Stored data
#####

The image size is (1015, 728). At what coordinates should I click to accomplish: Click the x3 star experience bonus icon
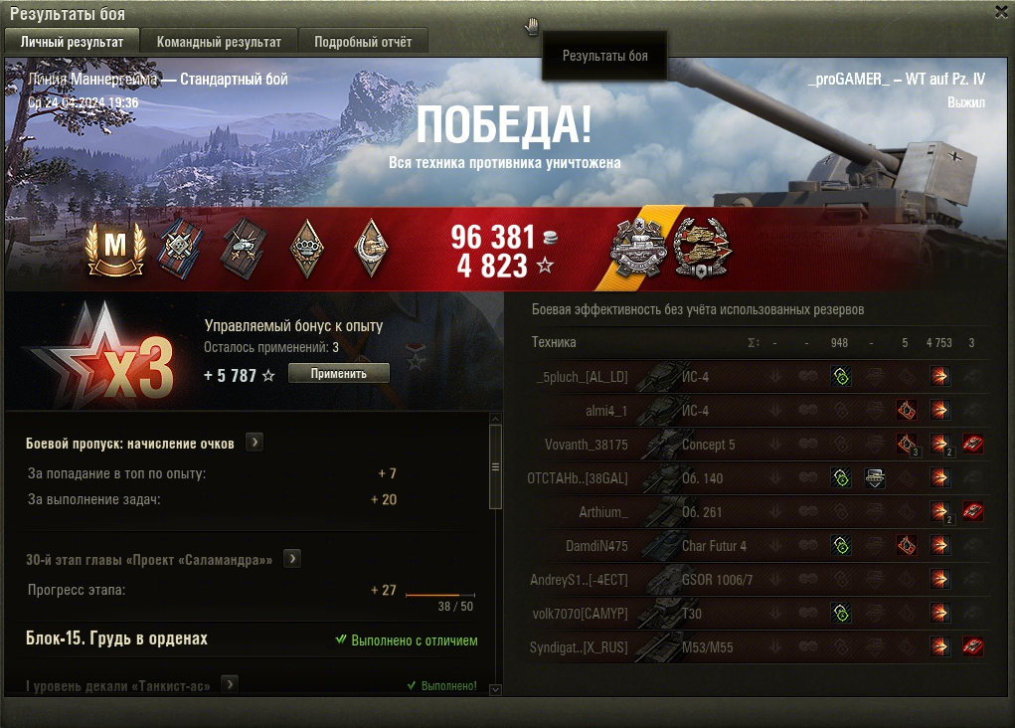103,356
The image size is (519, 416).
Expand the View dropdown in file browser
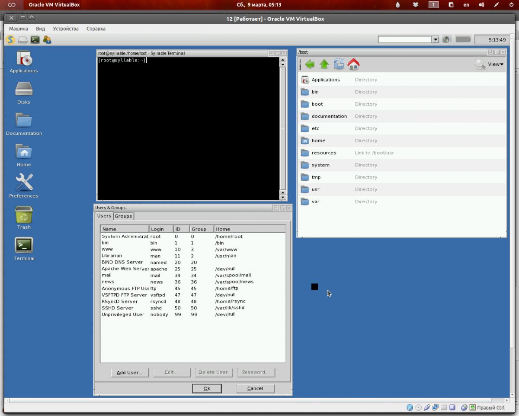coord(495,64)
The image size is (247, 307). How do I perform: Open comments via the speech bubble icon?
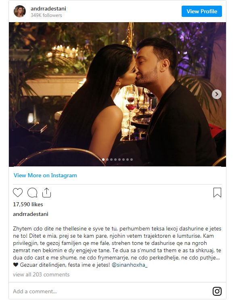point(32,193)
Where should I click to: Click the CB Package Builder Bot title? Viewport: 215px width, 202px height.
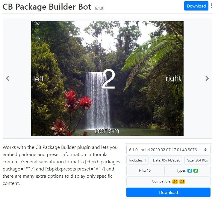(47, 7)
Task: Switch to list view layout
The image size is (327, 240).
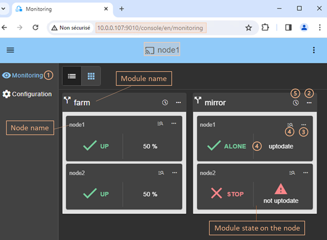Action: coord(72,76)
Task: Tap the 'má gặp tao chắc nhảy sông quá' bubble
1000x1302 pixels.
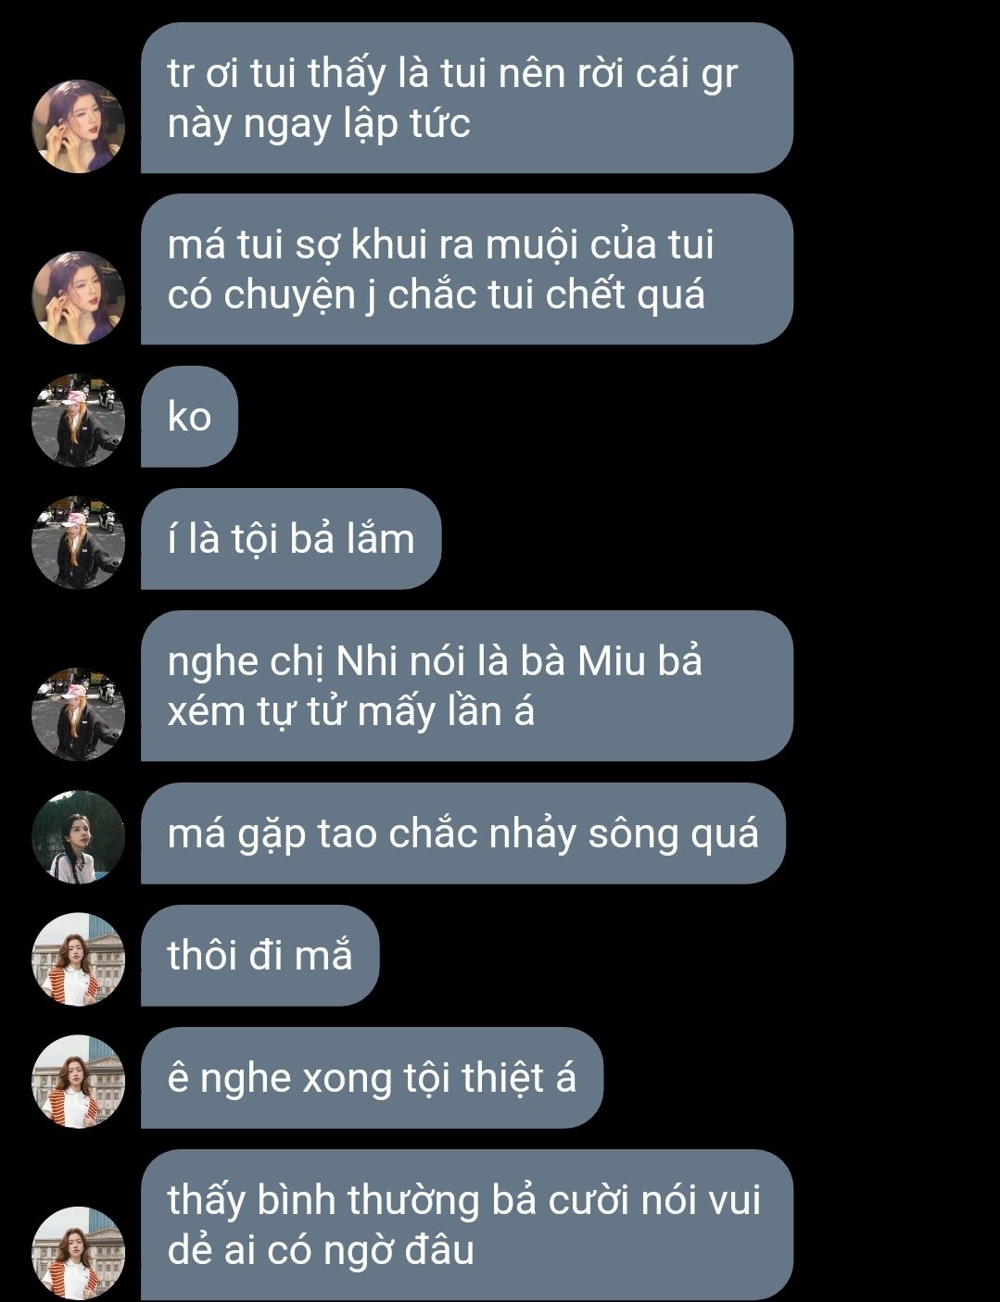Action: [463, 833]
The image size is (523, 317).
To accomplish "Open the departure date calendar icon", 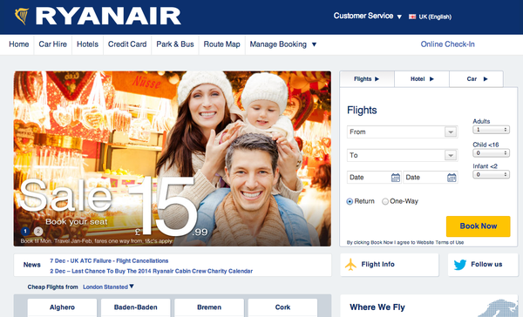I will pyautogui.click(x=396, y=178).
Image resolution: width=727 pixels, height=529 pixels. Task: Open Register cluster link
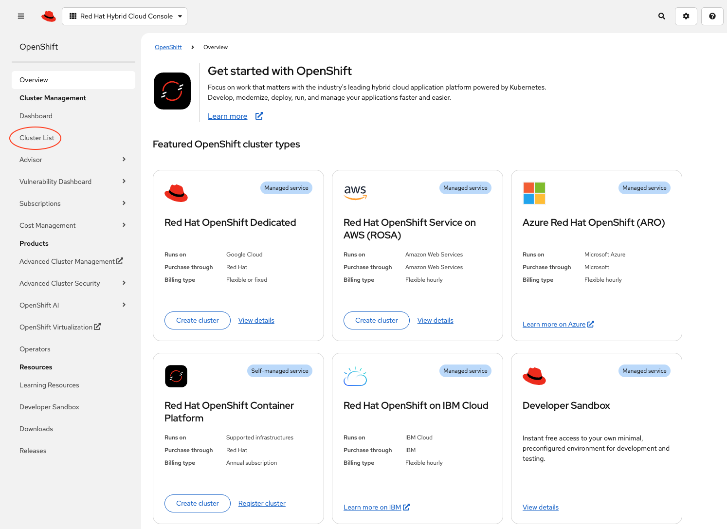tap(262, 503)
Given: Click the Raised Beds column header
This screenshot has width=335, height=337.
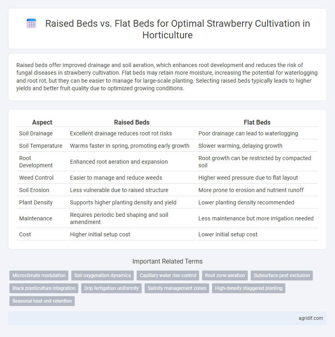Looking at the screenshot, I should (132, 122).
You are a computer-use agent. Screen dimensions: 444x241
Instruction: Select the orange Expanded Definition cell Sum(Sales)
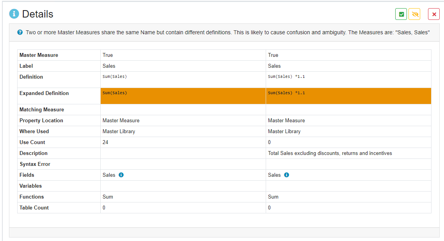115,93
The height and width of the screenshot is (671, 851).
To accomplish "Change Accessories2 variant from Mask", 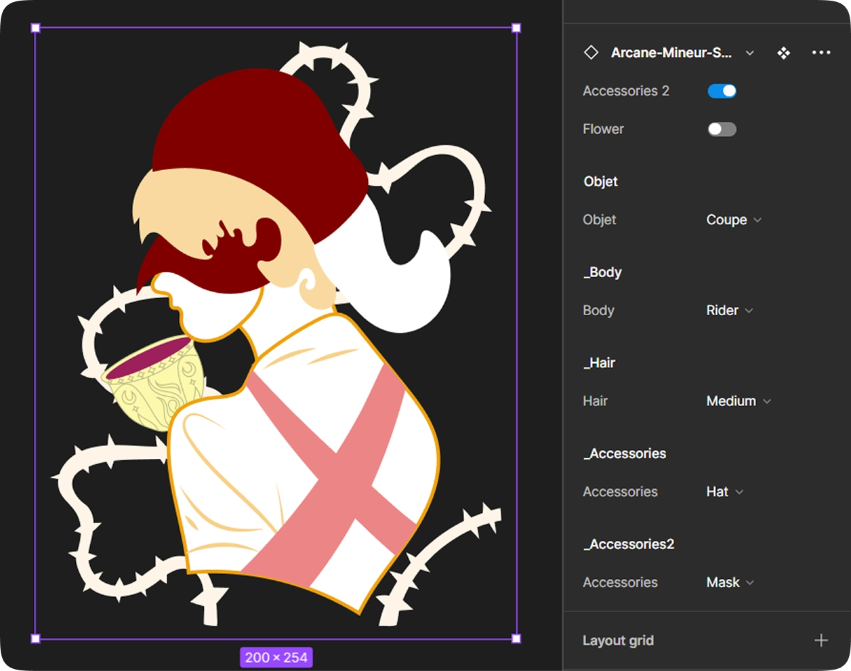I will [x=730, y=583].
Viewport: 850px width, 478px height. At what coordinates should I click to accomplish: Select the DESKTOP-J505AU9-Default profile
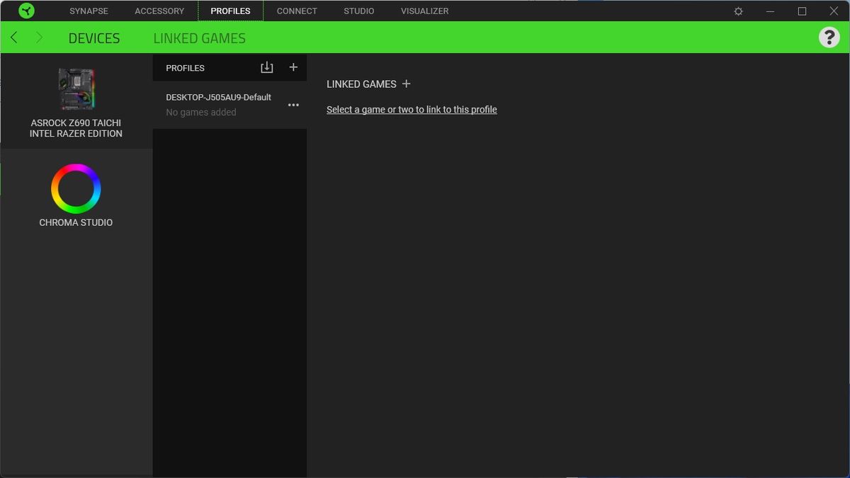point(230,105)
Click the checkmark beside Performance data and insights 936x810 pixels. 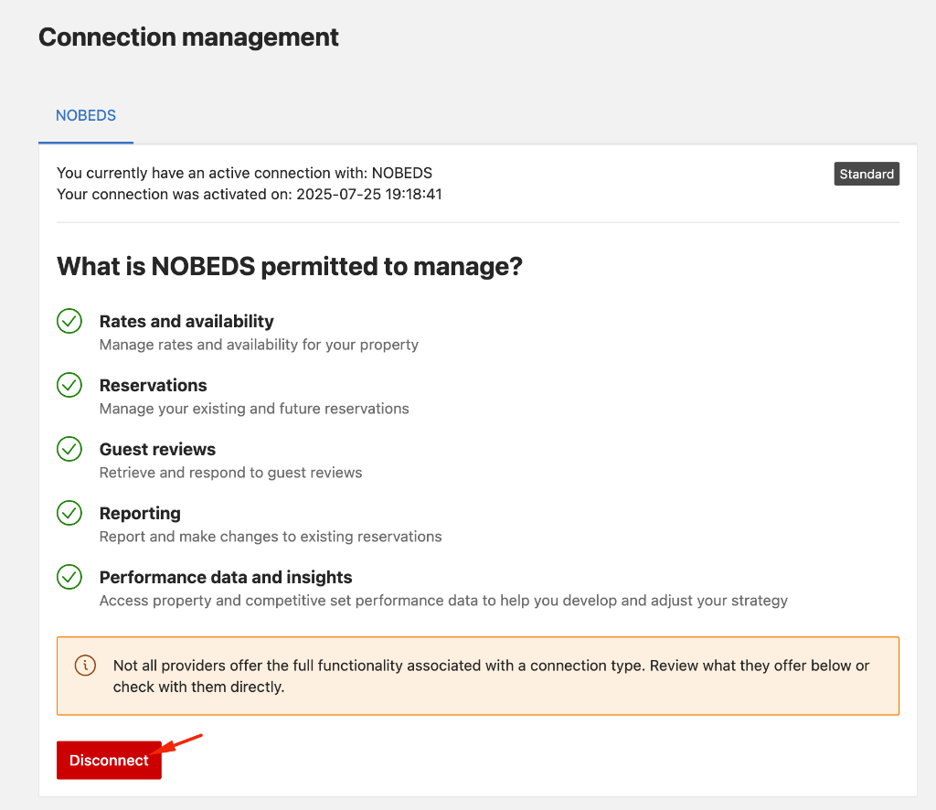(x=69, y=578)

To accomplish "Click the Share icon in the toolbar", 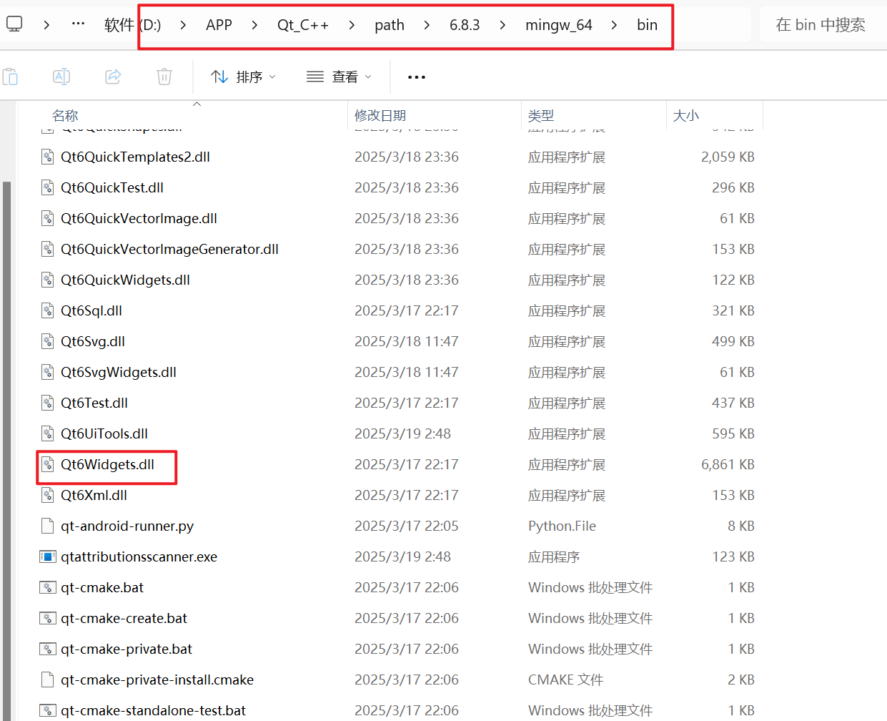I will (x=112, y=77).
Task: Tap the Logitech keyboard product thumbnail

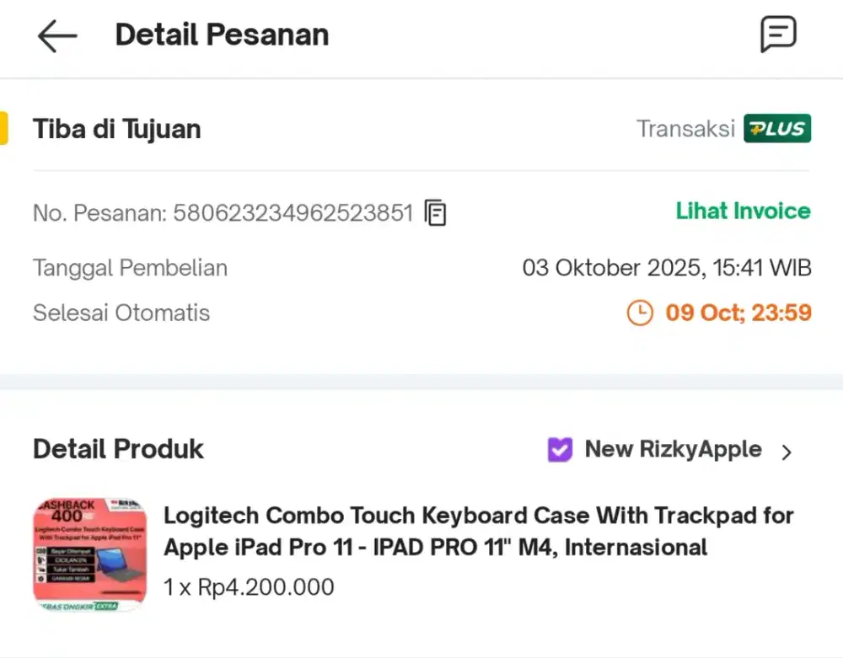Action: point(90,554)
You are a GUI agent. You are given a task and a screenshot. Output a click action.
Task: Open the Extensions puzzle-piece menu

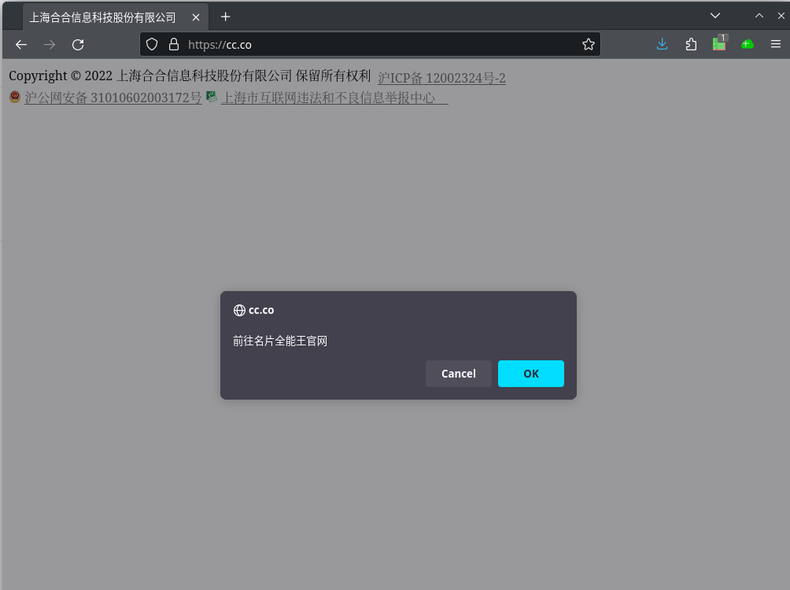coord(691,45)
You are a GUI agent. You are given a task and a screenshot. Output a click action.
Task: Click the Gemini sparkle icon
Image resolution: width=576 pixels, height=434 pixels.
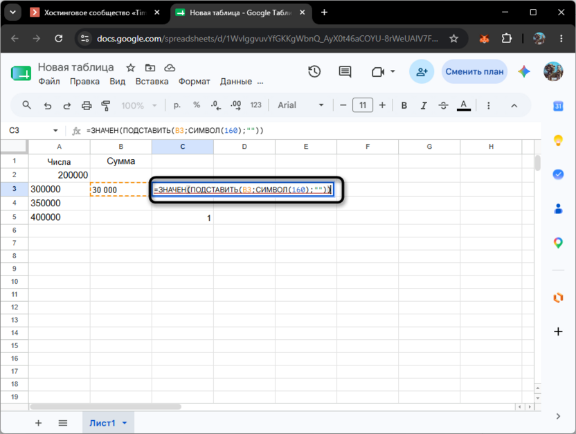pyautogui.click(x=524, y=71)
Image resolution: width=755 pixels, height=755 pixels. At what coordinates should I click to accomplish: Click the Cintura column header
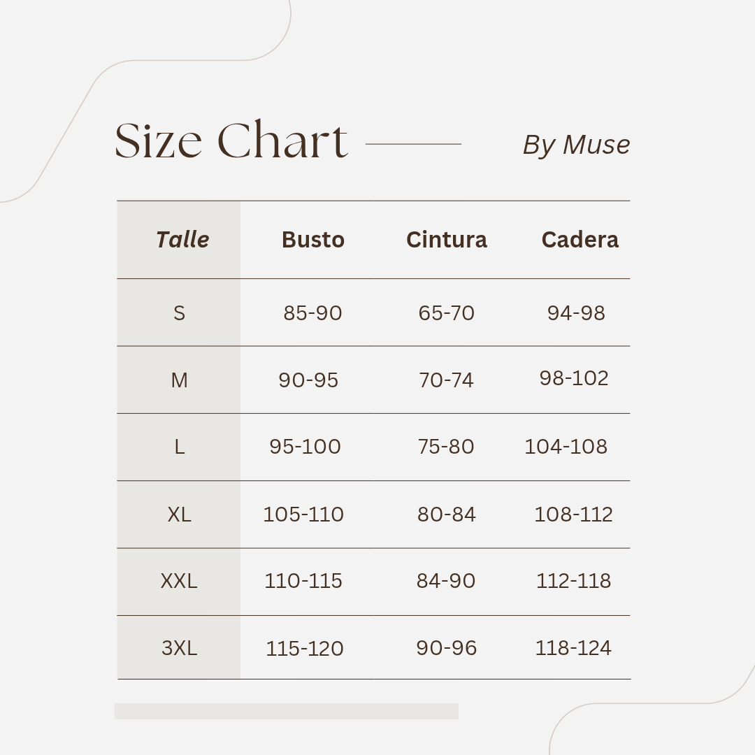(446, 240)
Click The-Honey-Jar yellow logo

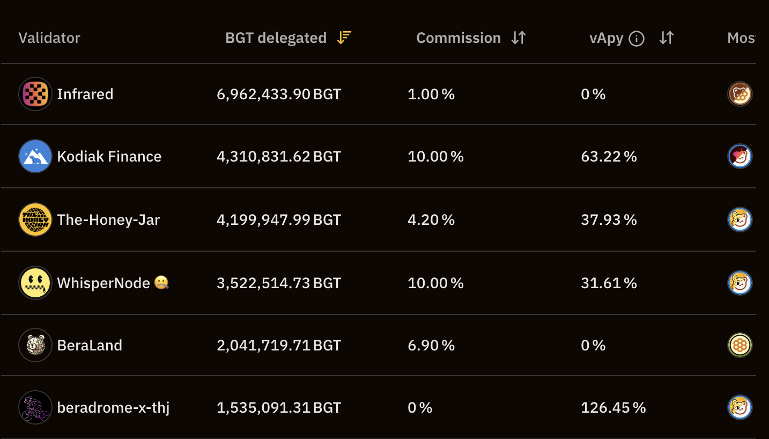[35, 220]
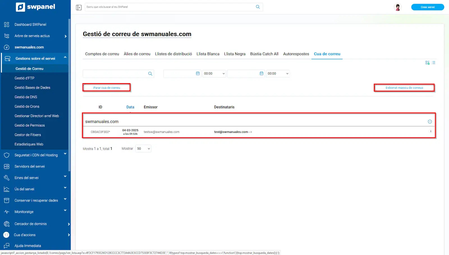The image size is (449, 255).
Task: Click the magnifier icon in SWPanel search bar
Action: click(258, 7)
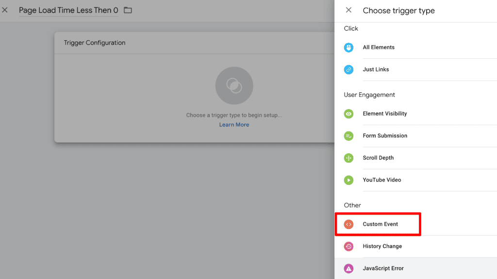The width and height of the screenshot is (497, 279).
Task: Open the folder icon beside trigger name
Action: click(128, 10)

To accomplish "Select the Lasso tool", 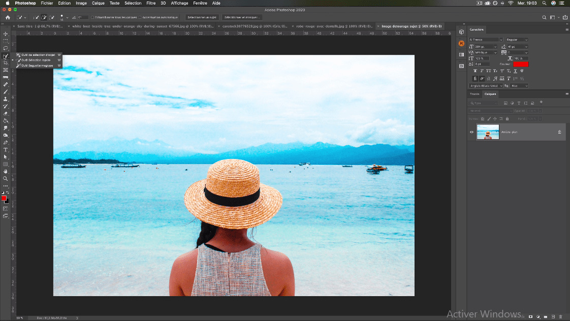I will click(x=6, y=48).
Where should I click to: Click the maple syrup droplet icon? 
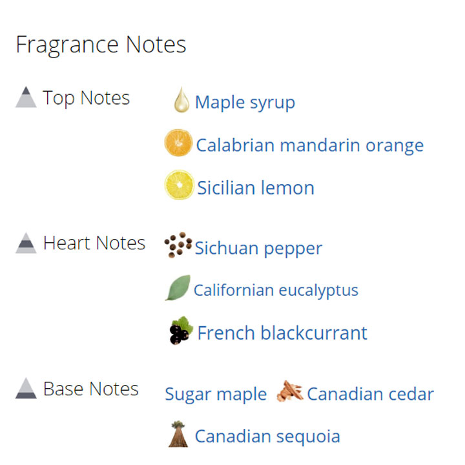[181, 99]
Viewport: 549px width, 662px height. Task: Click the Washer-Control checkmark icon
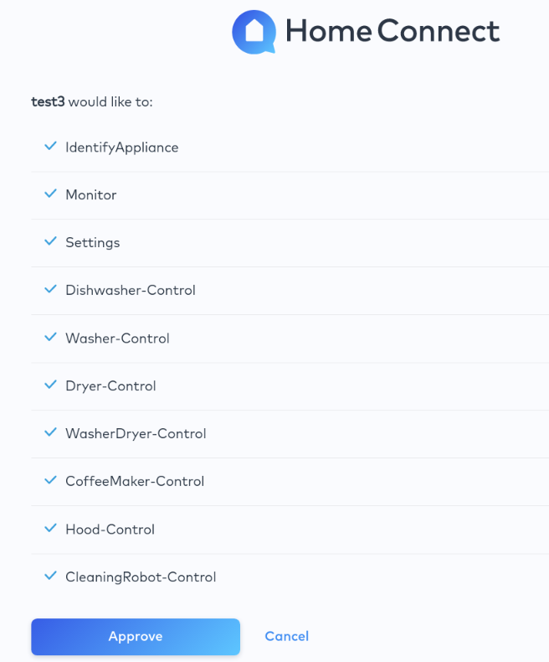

#####

=== Exercise description ===
Produce an exact copy of only those lines that run from the line with "Where should I click to: Click the maple" to the final line of the records, including both; exclude images.

=== Solution to this exercise ===
Where should I click to: Click the maple syrup droplet icon? 
[181, 99]
Viewport: 549px width, 662px height. Task: Click the Washer-Control checkmark icon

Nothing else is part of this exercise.